ESPE Abstracts

Background: Childhood IGCT are rare, malignant tumours of the pituitary stalk and pineal region, highly curable (>90%) by multimodal therapies. Neuroendocrine outcomes are thus important. Deficits increase over time but, without longitudinal studies, it remains unclear whether they are primarily disease or treatment related.

Objective and hypotheses: To determine, by longitudinal retrospective analysis in survivors, tumour- and treatment-related factors for neuroendocrine morbidity, including effects of anatomical tumour location and volumetric size.
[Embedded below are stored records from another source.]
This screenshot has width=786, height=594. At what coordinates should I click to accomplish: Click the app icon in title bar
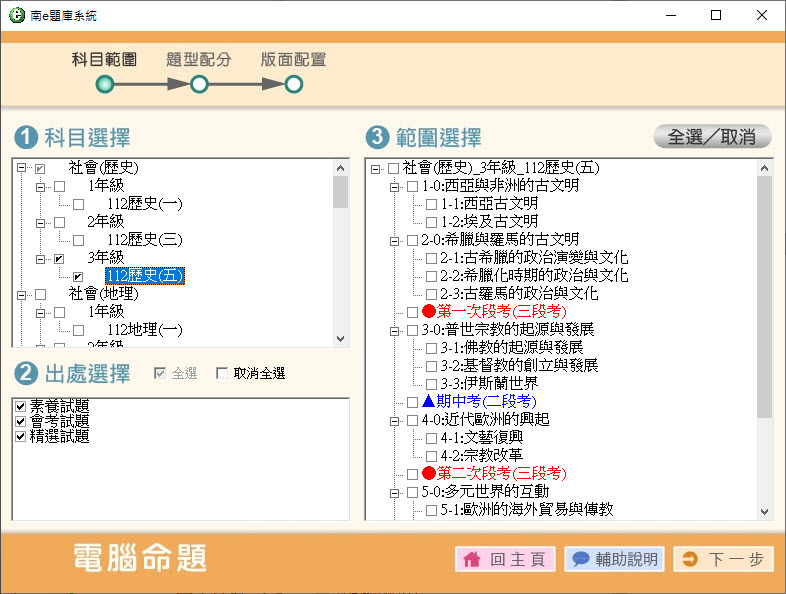[14, 15]
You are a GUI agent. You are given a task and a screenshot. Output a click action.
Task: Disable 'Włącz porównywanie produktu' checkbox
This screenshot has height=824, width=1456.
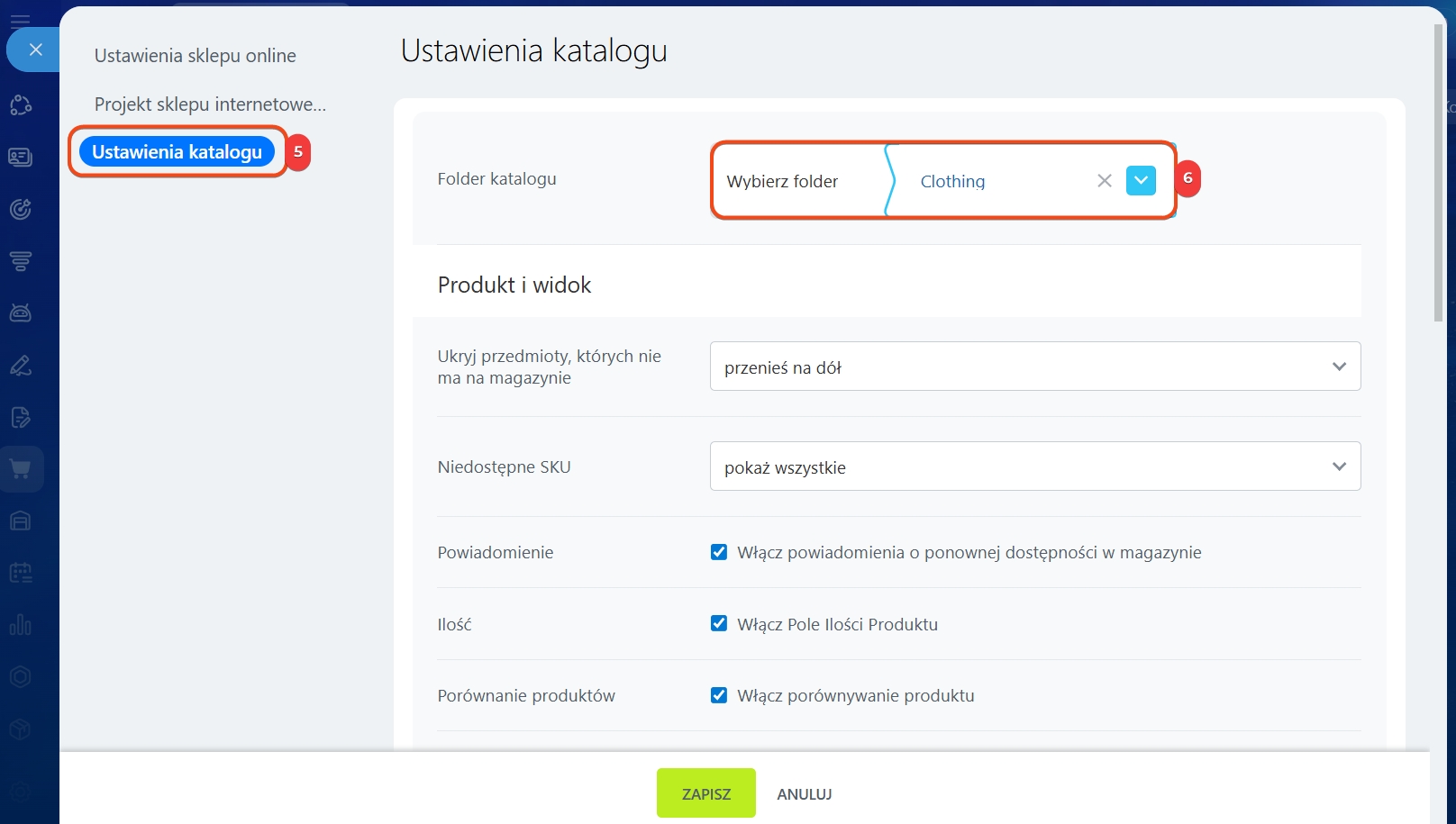pyautogui.click(x=719, y=695)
Method: We searched ‘germinoma’ in electronic document libraries from 01/01/1995 until 01/01/2015 at our split-site centre (UCLH/GOSH) and excluded cases where an IGCT was not confirmed by MRI and/or histopathology reports. We identified 30 survivors now aged 14.7 (8–26) years and 5.5 (0.2–14.7) years from diagnosis. Evolving endocrinopathies were analysed by Kaplan Meir statistics and correlated with radiological tumour location and mass (3D volumetric assessments (www.itksnap.org)) and treatment.
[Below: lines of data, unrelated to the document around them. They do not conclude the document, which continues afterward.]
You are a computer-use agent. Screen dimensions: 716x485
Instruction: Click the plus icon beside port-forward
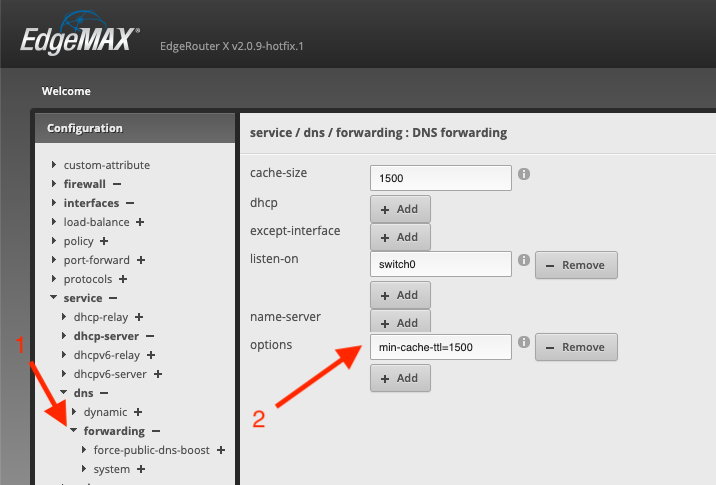click(141, 260)
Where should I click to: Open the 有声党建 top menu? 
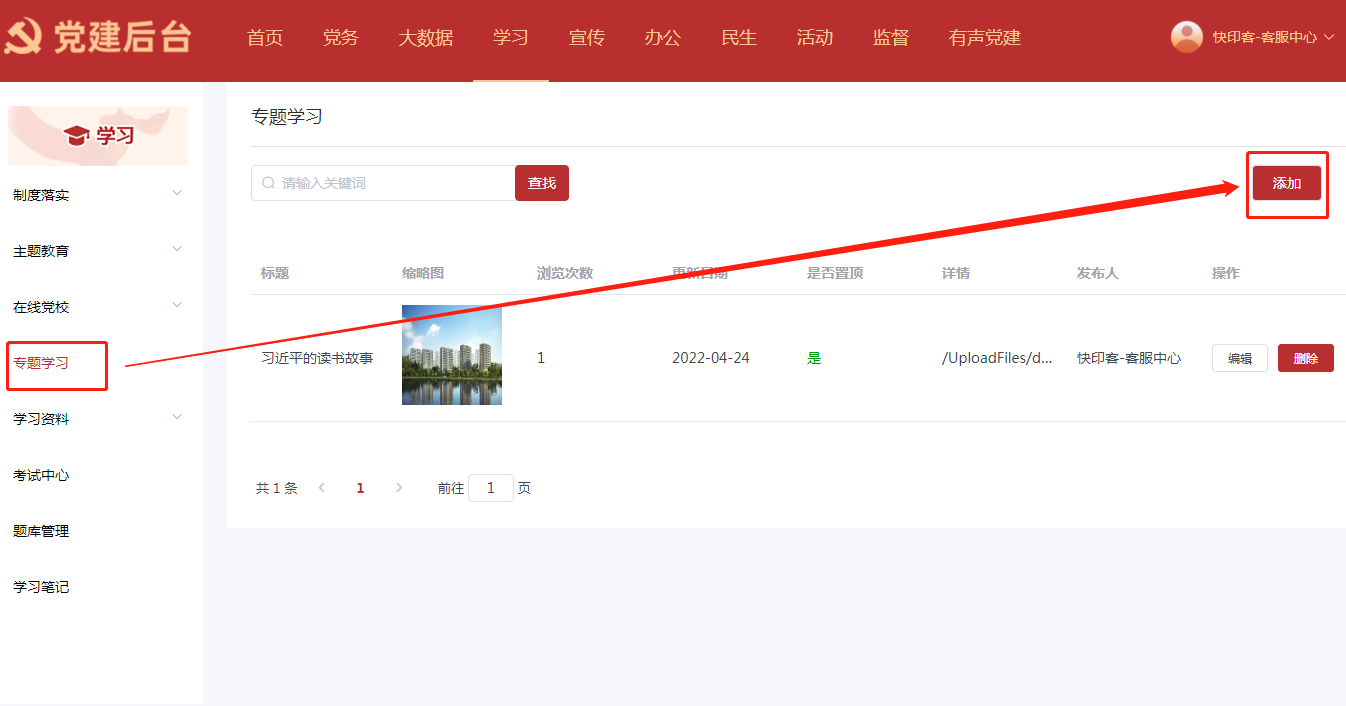tap(984, 38)
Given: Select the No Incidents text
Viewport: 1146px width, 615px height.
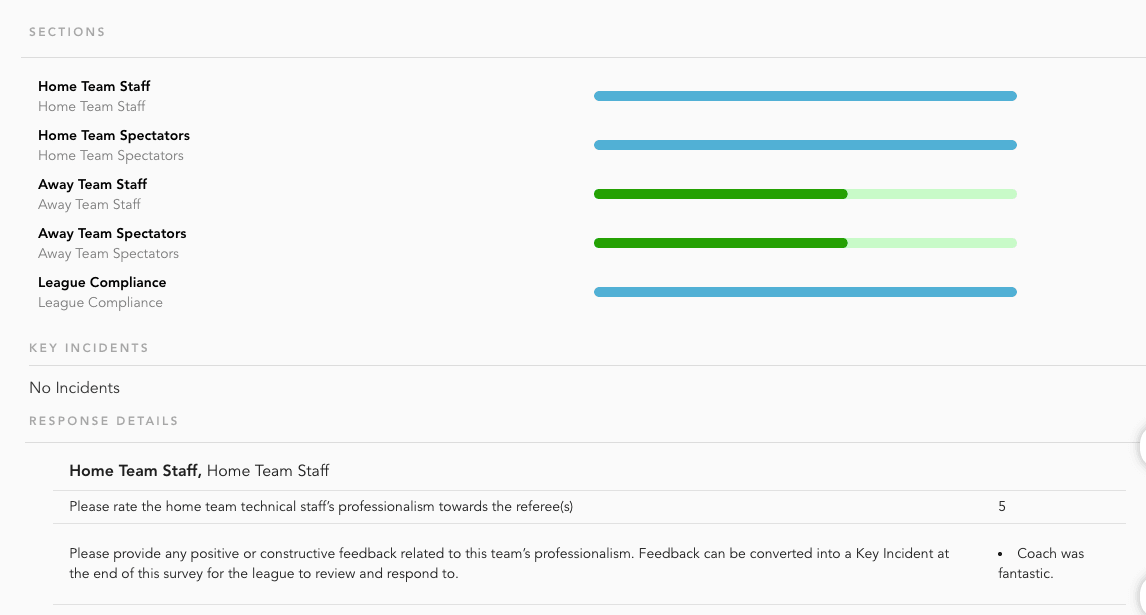Looking at the screenshot, I should pyautogui.click(x=75, y=388).
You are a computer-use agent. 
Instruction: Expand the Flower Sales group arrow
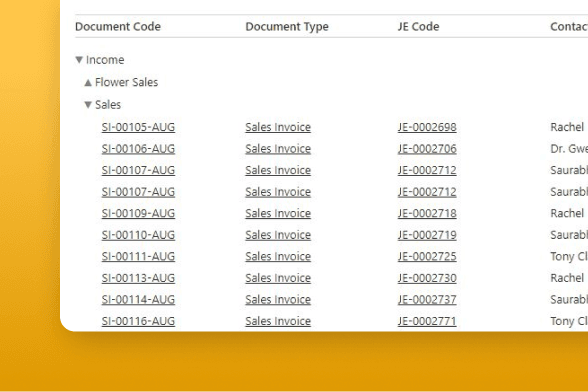point(88,82)
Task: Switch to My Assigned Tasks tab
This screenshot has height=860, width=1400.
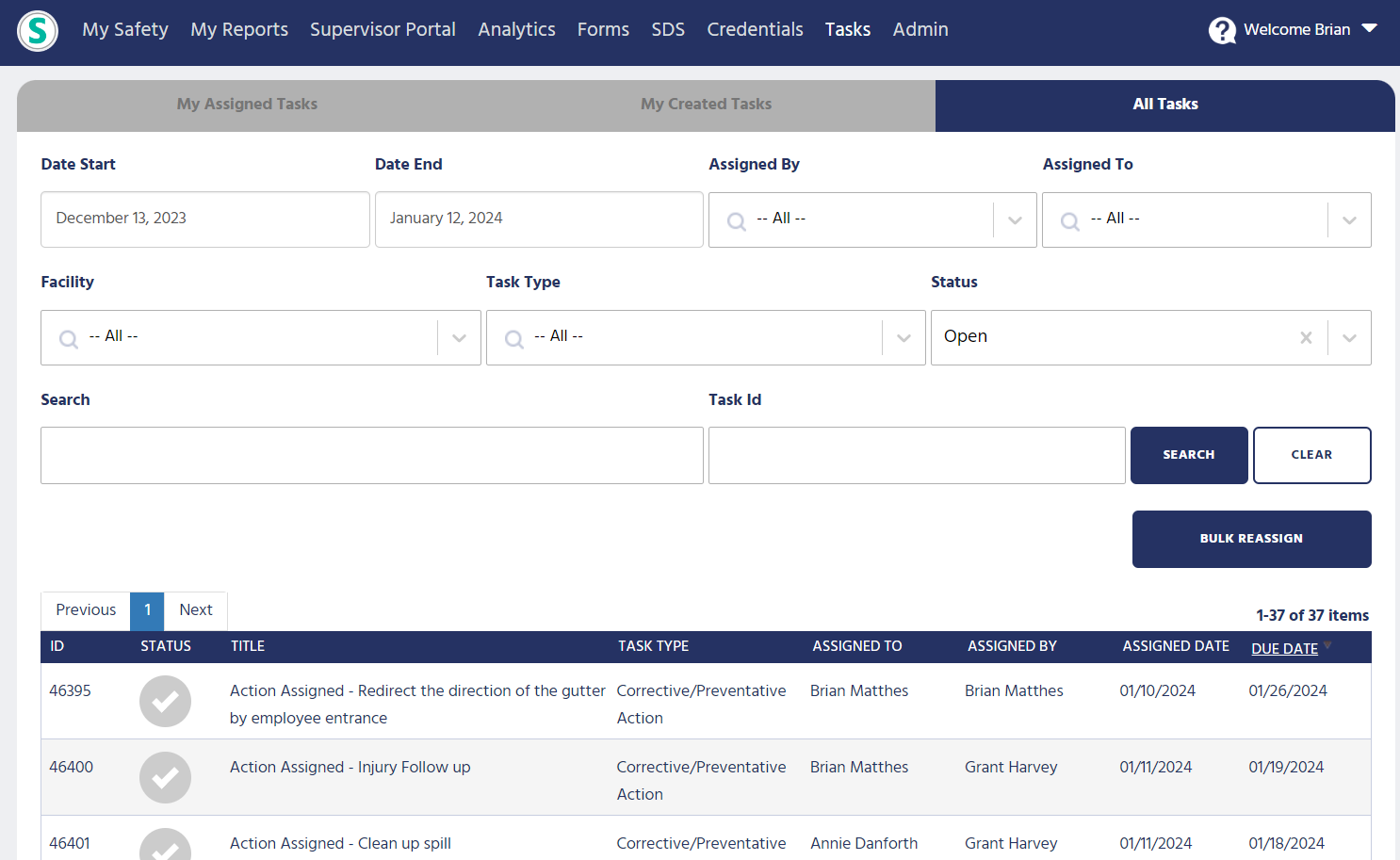Action: point(247,105)
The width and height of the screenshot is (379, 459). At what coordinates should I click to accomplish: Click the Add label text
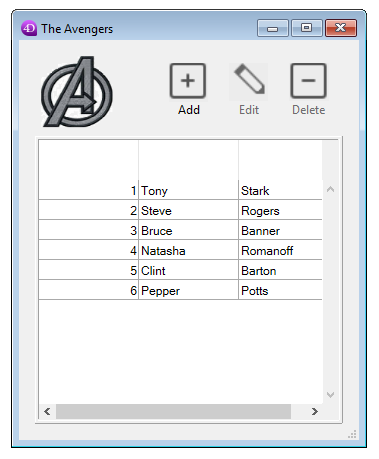[x=189, y=110]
Results: Patients were diagnosed at median age of 9.52 (5.83–14.57) years, pineal tumours presenting with shorter symptom duration (pineal vs pituitary:0.33 vs 0.67 years, P=0.10). 76.7% had presenting visual disturbance, 57.1% had two or more anterior pituitary deficits and 66.7% had central DI (CDI). Pineal disease was of smaller volume (pituitary vs pineal: 5.74 (0.96–13.99) vs 0.97 (0.24–2.89) cm³ P=0.02). All (100%) pituitary cases eventually developed CDI (vs 0% pineal), GHD and one or more other anterior pituitary deficits, (vs 16.7% pineal). All seven surgical patients developed perioperative panhypopituitarism+CDI, but only 50% of irradiated patients, (neuraxial alone (CSI) vs ventricular (VI)+chemo), developed new anterior pituitary deficits.
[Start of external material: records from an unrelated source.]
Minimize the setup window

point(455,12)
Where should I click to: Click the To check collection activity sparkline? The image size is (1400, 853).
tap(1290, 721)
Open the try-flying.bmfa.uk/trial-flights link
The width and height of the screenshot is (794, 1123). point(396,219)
Conclusion: Contrary to prevailing dogma, late evolving endocrinopathy is predicted by pituitary disease at diagnosis rather than imposed pituitary radiation and escalated by surgery. Thus substituting CSI with VI+chemo will not avoid this complication and may add peripheral toxicity (ototoxicity, nephrotoxicity, gonadotoxicity).